#### INSTRUCTIONS TO FOLLOW
An exact transcription is needed of the lines below from the one with "Viewport: 2520px width, 1464px height." through the one with "All time range", with no other lines and no pictures.

──────── PROVIDED DATA ────────

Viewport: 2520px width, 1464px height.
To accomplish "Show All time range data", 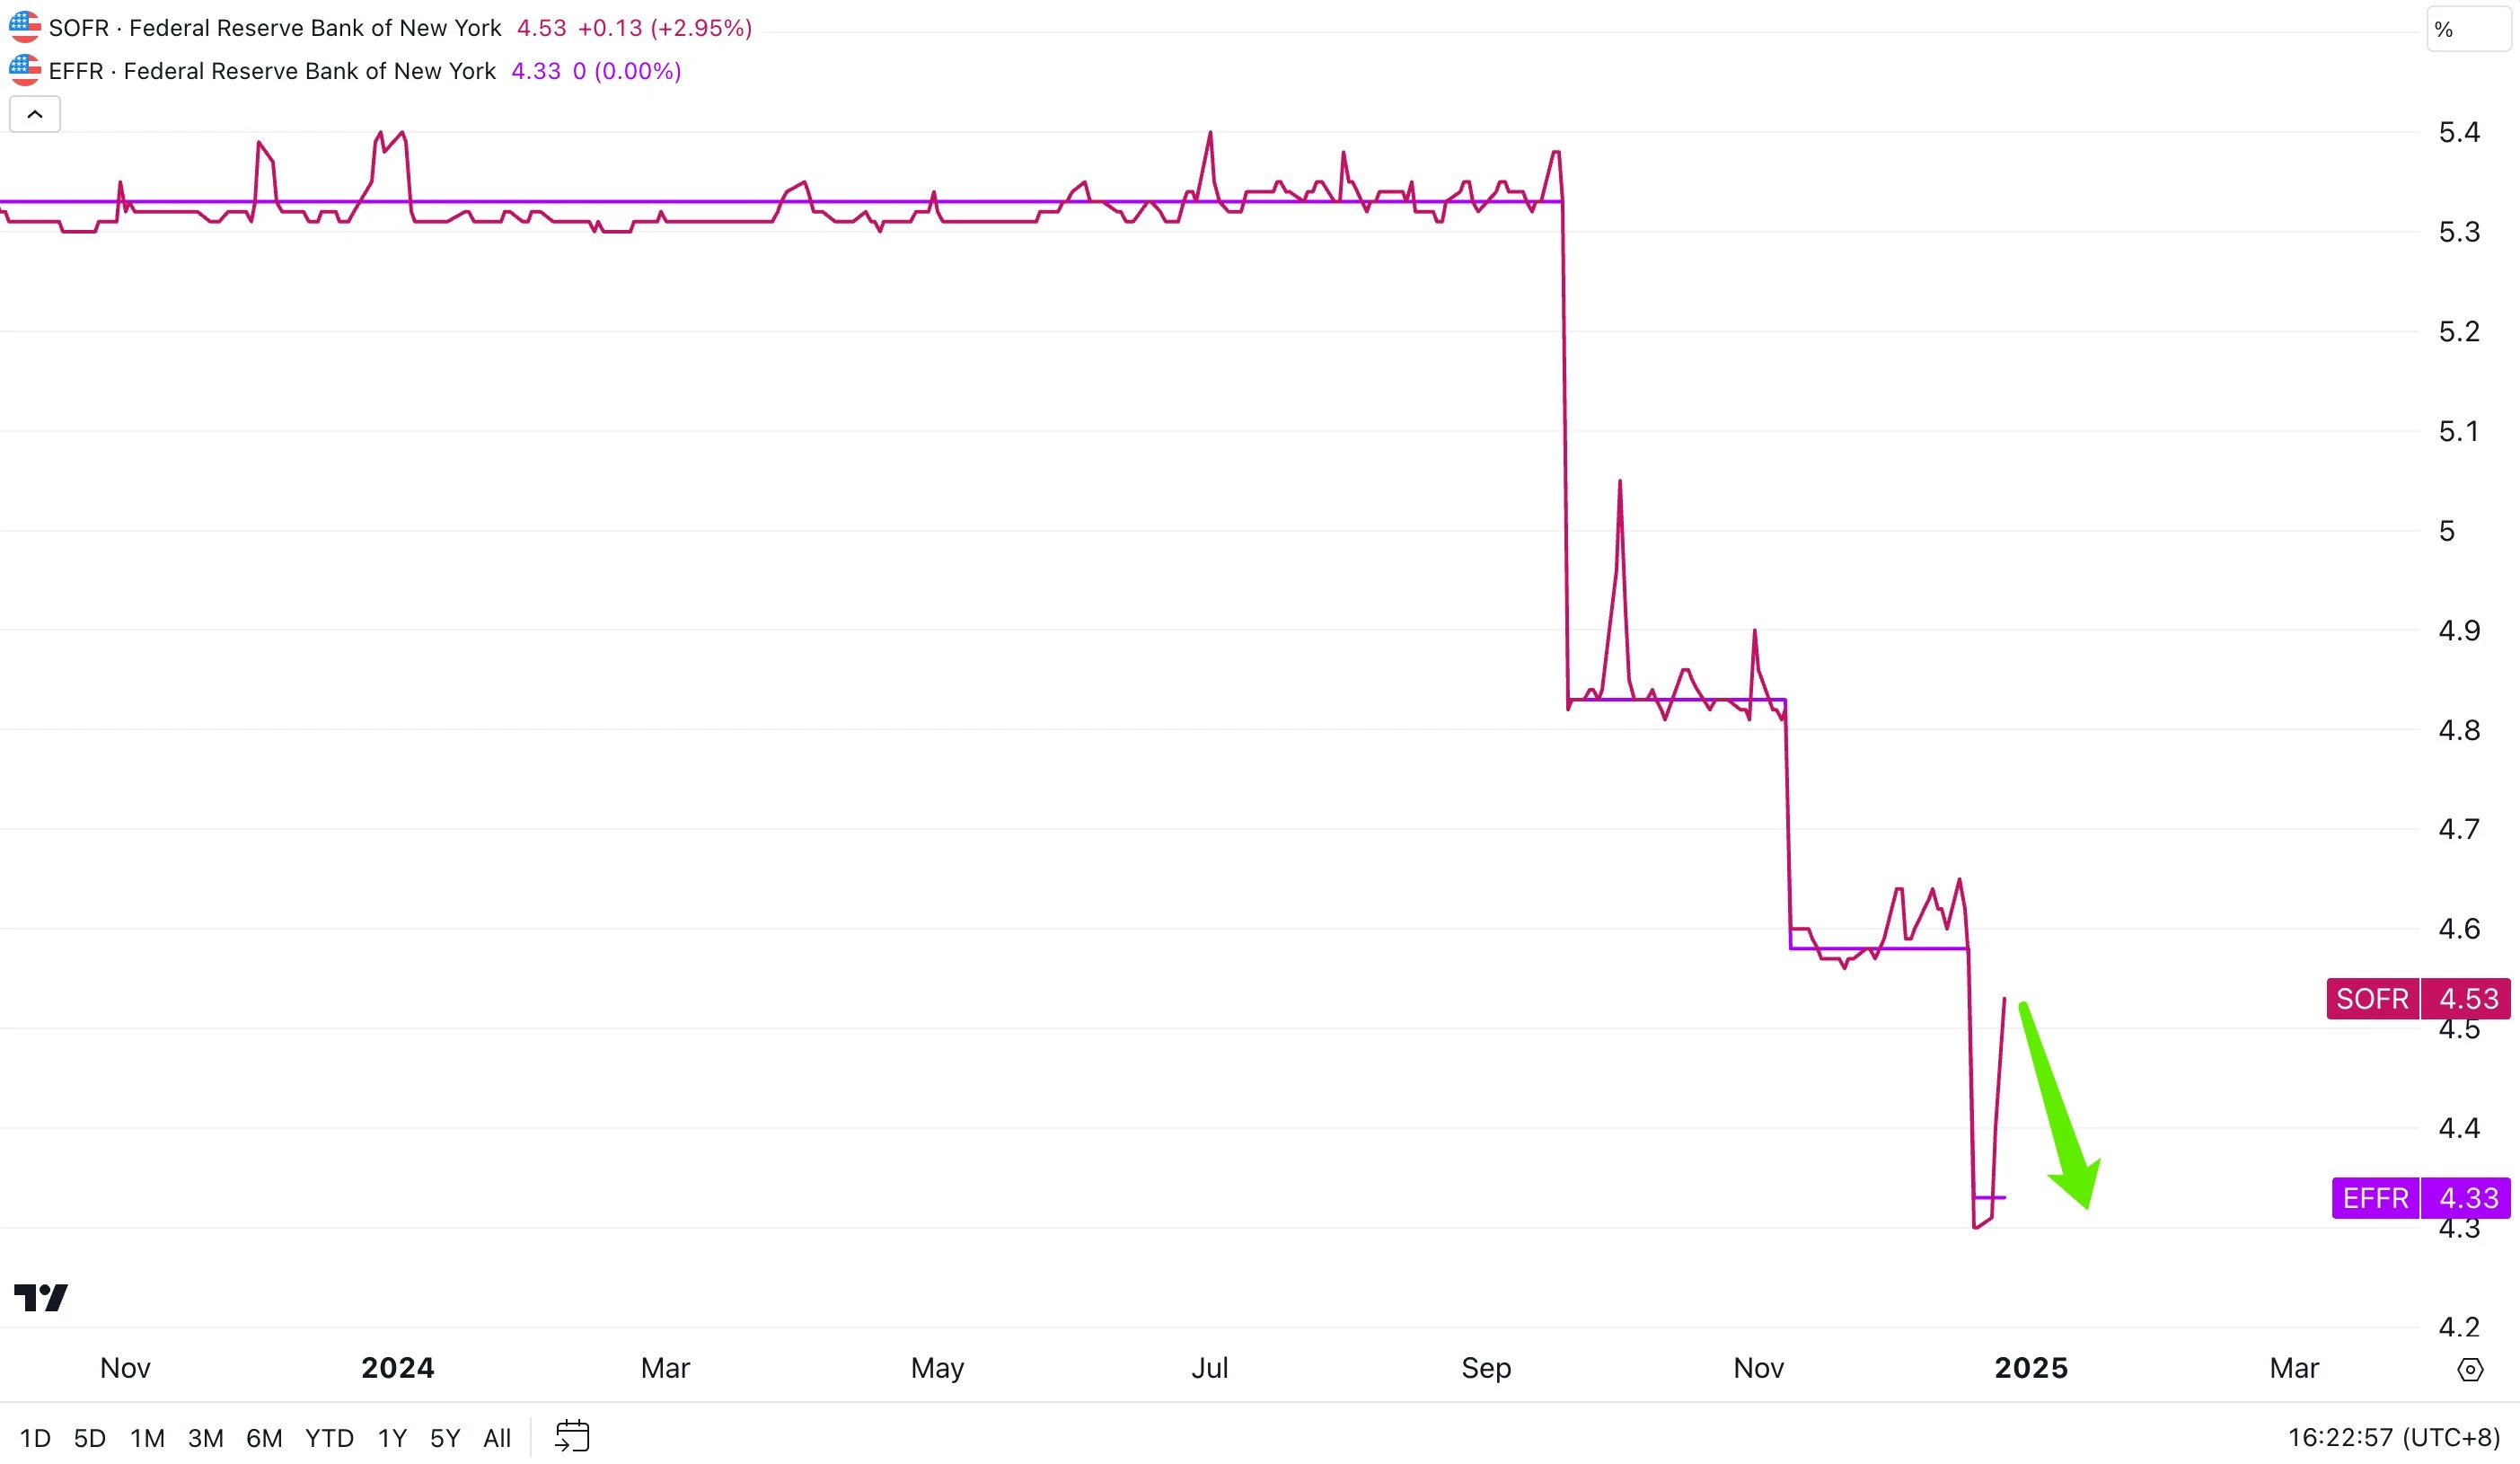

────────
──────── PROVIDED DATA ────────

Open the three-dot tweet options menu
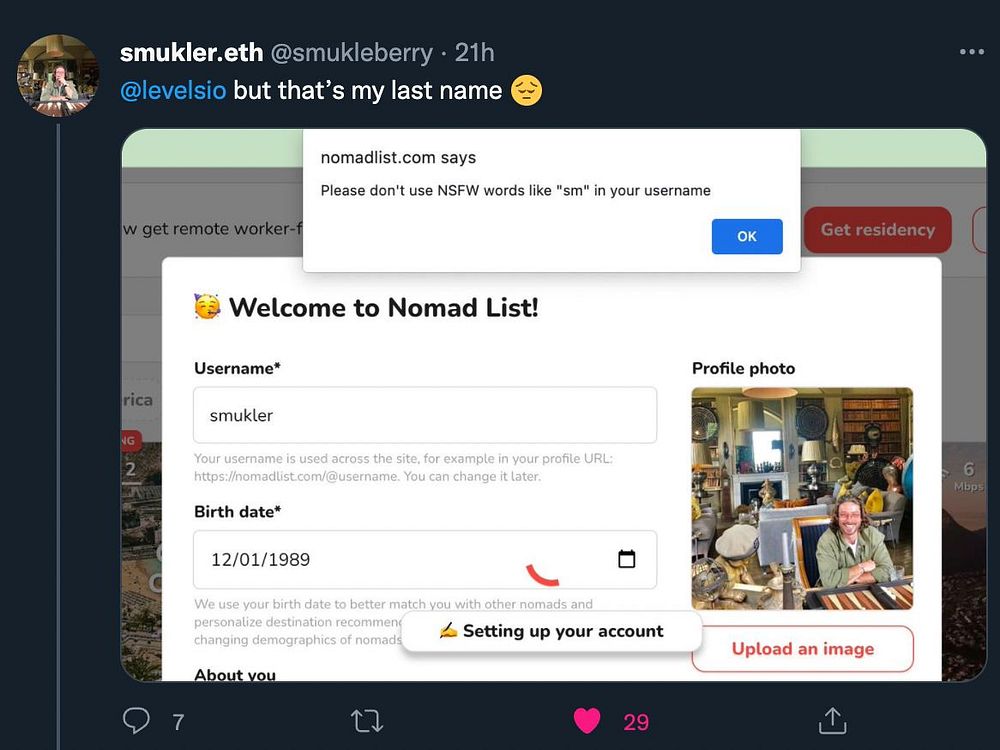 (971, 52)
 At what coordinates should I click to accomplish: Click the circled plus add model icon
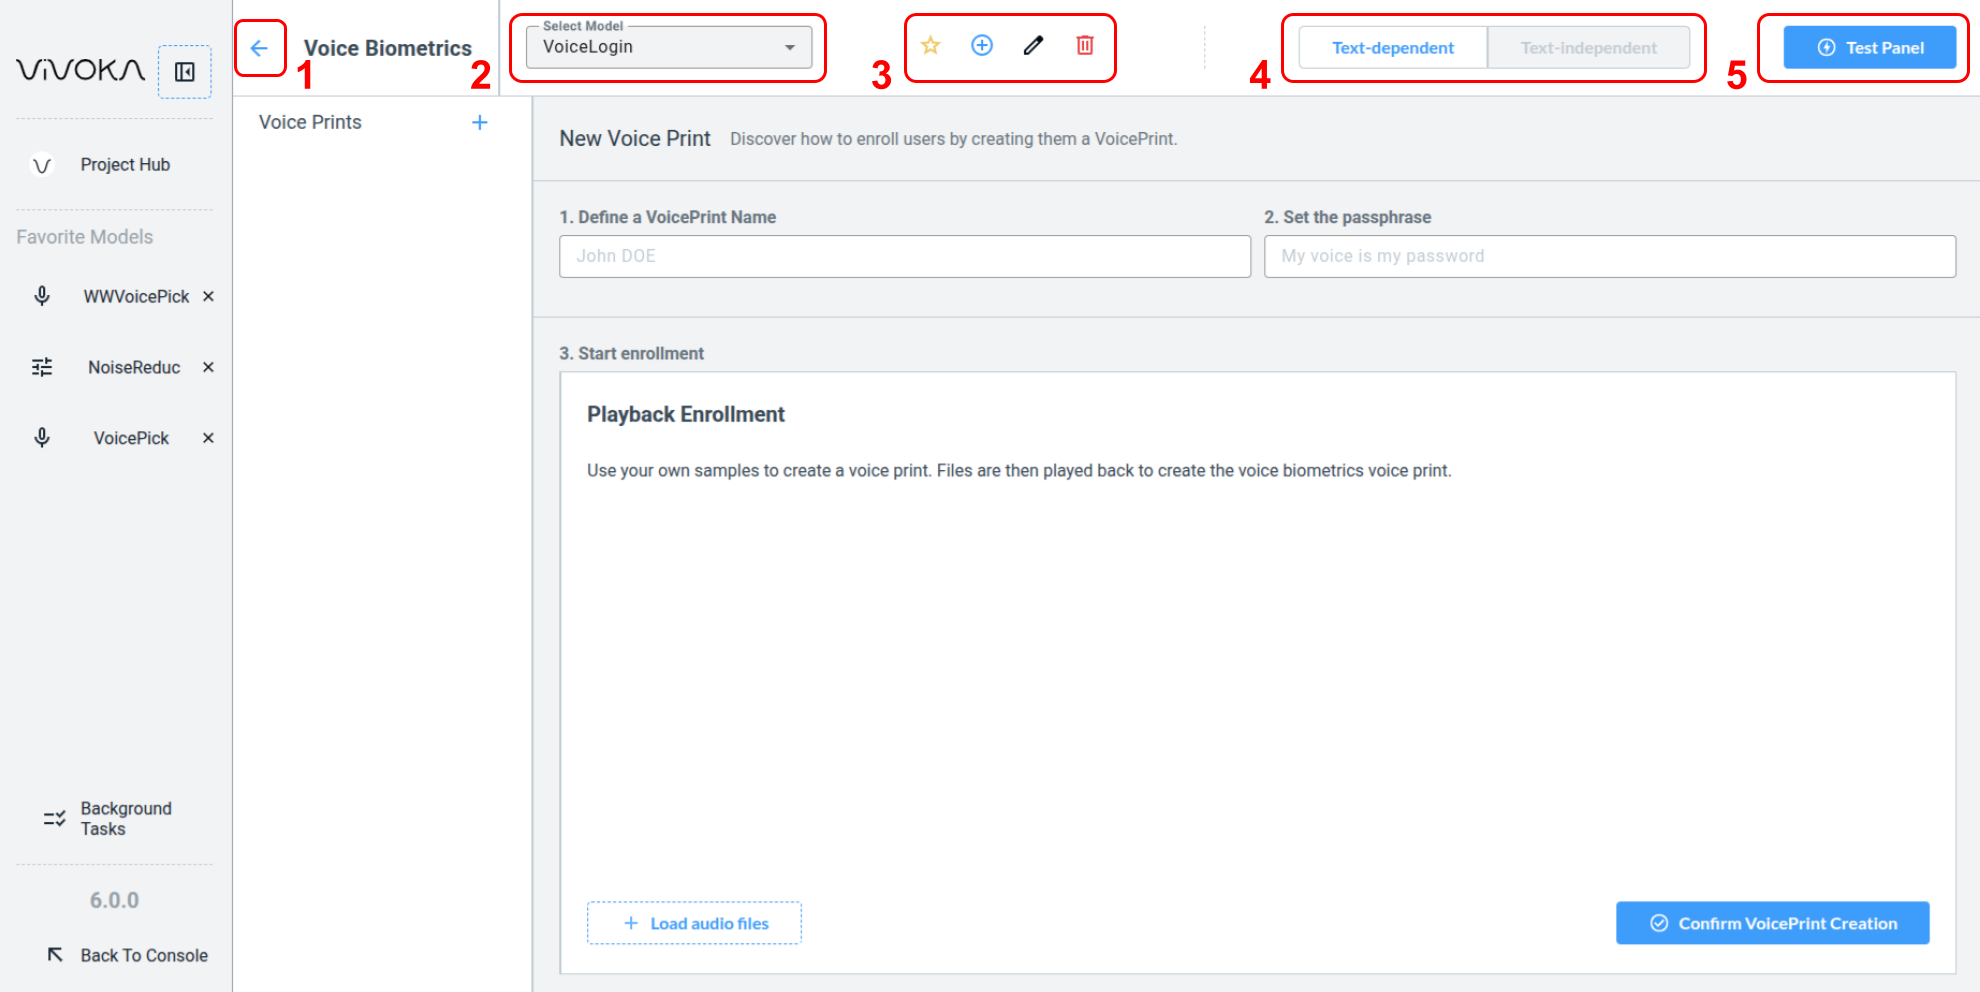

────────

#### REPLY TO THE EXERCISE
Viewport: 2520px width, 1464px height.
To accomplish "Show All time range data", 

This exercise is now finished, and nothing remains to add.